Table 1. Cytotoxic activities of cucurbitacins and reference drugs against Hela, MCF-7 and U2OS cells.
Compounds | IC80 | IC50 | ||||
---|---|---|---|---|---|---|
Hela | MCF-7 | U2OS | Hela | MCF-7 | U2OS | |
Colchicinea | 27.01 ± 7.48 nM | 79.89 ± 40.85 nM | 0.87 ± 1.46μM | 14.9 ± 3.94 nM | 30.29 ± 8.02 nM | 25.2 ± 19.58 nM |
Vinblastinea | 0.7 ± 0.34μM | 2.08 ± 0.92μM | 1.15 ± 0.51μM | 0.02 ± 0.01 nM | 0.06 ± 0.05 nM | 0.11 ± 0.07 nM |
Latrunculin Bb | 63.94 ± 5.68μM | 140.1 ±6.58μM | 37.17 ± 15.68μM | 11.19 ±1.27μM | 38.5 ± 1.7μM | 5.67 ± 0.59μM |
Cucurbitacin B | 22 ± 1.39 nM | 43.71 ± 10.61 nM | 28.05 ± 15.25 nM | 12.2 ± 1.42 nM | 22.93 ± 4.51 nM | 17.07 ± 4.55 nM |
Cucurbitacin E | 15.09 ± 2.67 nM | 0.92 ± 0.2μM | 26.27 ± 18.50 nM | 6.43 ± 1.05 nM | 54 ± 3.16 nM | 15.07 ± 4.51 nM |
Cucurbitacin I | 55.49 ± 3.63 nM | 0.29 ± 0.08μM | 34.03 ± 17.74 nM | 44.77 ± 1.54 nM | 64.67 ± 14.29 nM | 23.47 ± 16.92 nM |
Notes.
Active on tubulin/microtubules.
Active against actin filaments; data are presented as mean ± SD.
Cucurbitacins interfered with microtubule structures in living cells
Influence on microtubules
The U2OS cells which express α-tubulin-GFP were treated with cucurbitacins to determine their effects on the cellular microtubule network by observing the changes in living cells (Fig. 2).

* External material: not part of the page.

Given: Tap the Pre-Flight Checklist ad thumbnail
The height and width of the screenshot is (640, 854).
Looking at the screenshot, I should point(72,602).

In non-treated cells, microtubules extended continuously through the cytoplasm and formed an extensive intracellular network. Treatment with colchicine at both concentrations (IC80, IC50) decreased the microtubule mass, which exhibited a reduced intensity at the cell periphery compared to non-treated cells. Vinblastine depolymerized microtubules in a way different from colchicine that tubulin paracrystals were formed and dispersed through out the cytoplasm at the concentration of IC80. While at the concentration of IC50, tubulin paracrystals disappeared and extensively depolymerized microtubules were observed. Latrunculin B immediately changed the cell morphology from stretching state into round state at both concentrations (IC80, IC50), which was returned to normal morphology after 24 h incubation with the microtubule mass slightly decreased. The effect of cucurbitacins on microtubule network was concentration-dependent and different from other reference drugs. Cucurbitacin B and E firstly changed the morphology of microtubule network into half-stretching state after 2 h incubation then round state after 24 h incubation, which exhibited their significant interference on microtubule network. Cucurbitacin I also induced the similar but weaker effect on microtubule network after 4 h incubation.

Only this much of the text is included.